Once upon a time, pre-natal testing for many genetic conditions, syndromes, and diseases was a risky proposition – posing a risk to both mother and child. Both the amniocentesis and the chorionic villus sampling (CVS) tests have serious risks including the risk of miscarriage. The CVS test is not recommended for women who are carrying twins, have active infections, or have experienced vaginal bleeding during their pregnancies.
For mothers with concerns over certain genetic conditions or falling within certain risk categories, these risks were often undertaken so that proper plans and accommodations could be made before welcoming their new baby into the world. Today, though, the NIPT prenatal testing process eliminates the need for riskier testing in many instances by ruling out the potential for certain genetic conditions. NIPT testing, while not diagnostic in nature, is a non-invasive procedure that accommodates single and twin pregnancies, and can be used any time after the 10th week of pregnancy.
What Conditions Can be Detected through NIPT Testing?
The non invasive prenatal testing option provided by NIPT screening means that you can test for a variety of genetic conditions without putting mother or child at risk. The process requires a simple extraction of the mother’s blood from which the baby’s DNA is abstracted. The baby’s DNA is then tested for the following conditions:
- Down Syndrome
- Edwards Syndrome
- Sex Chromosome Abnormalities
- Patau Syndrome
This test goes beyond chromosomal abnormalities and can also be used to detect the genetic possibility of developing certain conditions like congenital heart failure.
Beyond the standard genetic conditions that are routinely screened for during pregnancy, microdeletions affect nearly one of every 1,000 pregnancies. Despite this high rate of occurrence, microdeletions are not included in routine pre-natal testing.

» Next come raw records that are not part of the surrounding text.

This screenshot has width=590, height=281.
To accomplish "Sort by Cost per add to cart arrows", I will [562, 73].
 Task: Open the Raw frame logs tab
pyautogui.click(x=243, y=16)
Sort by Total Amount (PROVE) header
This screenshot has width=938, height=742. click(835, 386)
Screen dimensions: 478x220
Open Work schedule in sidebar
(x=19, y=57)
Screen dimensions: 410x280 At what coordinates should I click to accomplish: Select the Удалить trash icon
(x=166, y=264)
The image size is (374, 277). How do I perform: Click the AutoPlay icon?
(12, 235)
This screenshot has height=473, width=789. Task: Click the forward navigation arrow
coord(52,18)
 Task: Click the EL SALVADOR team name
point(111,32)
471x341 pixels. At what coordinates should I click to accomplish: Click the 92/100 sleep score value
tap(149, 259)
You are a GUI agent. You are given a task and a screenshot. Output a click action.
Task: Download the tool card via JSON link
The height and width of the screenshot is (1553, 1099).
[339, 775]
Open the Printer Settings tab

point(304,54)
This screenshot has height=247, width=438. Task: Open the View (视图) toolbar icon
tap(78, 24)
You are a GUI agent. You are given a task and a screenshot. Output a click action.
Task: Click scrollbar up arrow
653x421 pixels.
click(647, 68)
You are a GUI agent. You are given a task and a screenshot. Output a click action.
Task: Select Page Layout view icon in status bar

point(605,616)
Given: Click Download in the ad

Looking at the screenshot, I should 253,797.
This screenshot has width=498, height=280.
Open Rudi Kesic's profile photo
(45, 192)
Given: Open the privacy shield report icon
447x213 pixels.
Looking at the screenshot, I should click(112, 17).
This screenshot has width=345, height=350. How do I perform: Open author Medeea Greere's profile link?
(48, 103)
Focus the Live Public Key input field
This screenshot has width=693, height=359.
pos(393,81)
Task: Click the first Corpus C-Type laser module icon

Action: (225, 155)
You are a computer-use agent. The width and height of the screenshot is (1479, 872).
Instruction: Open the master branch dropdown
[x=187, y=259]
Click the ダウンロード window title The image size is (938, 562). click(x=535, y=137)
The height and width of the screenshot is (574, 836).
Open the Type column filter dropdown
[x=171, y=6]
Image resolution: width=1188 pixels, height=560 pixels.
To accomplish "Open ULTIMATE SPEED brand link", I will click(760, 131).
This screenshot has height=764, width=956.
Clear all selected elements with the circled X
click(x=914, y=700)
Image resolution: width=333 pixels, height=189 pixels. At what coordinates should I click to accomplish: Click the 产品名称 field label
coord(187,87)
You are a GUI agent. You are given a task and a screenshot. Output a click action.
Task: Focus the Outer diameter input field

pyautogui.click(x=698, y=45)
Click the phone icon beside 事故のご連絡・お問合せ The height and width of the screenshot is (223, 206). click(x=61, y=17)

NIPT testing provides a noninvasive prenatal testing process for microdeletion syndromes that include Angelman Syndrome, Cri-du-chat, Prader-Willis Syndrome, Wolf-Hirschhorn Syndrome, and 22q deletion syndrome – among others.
Microdeletion syndromes are of particular concern for expecting parents because there is no rhyme or reason to them. They can affect anyone with no warning. There are no indications or identifiers of risk like race, ethnicity, family history, or even age to go by. Testing for microdeletions allows you to have peace of mind that these conditions aren’t likely to affect your baby.
Testing During Pregnancy
Because there are so many risks associated with the Amniocentesis and Chorionic Villus Sampling tests many women are reluctant to undergo any genetic screenings during pregnancy. The NIPT offers a non-invasive prenatal testing option that can rule out the need for these invasive tests altogether by signaling that all is well with your baby’s genetic information. It’s a test that is about giving you peace of mind without the high risks that are involved in the more invasive testing processes.
The benefits of the NIPT is that is offers you the following in one convenient package:
- Safe: completely non-invasive posing no risks to the pregnancy.
- Comprehensive: tests for a variety of syndromes in single and twin pregnancies.
- Fast: results are generally available within five business days.
- Counselling: you are provided with full genetic counselling so that you understand the risks, limitations, and benefits of the screening and the information it provides.
NIPT provides prenatal genetic screening so you can make informed decisions about any decision to proceed with more invasive genetic testing procedures.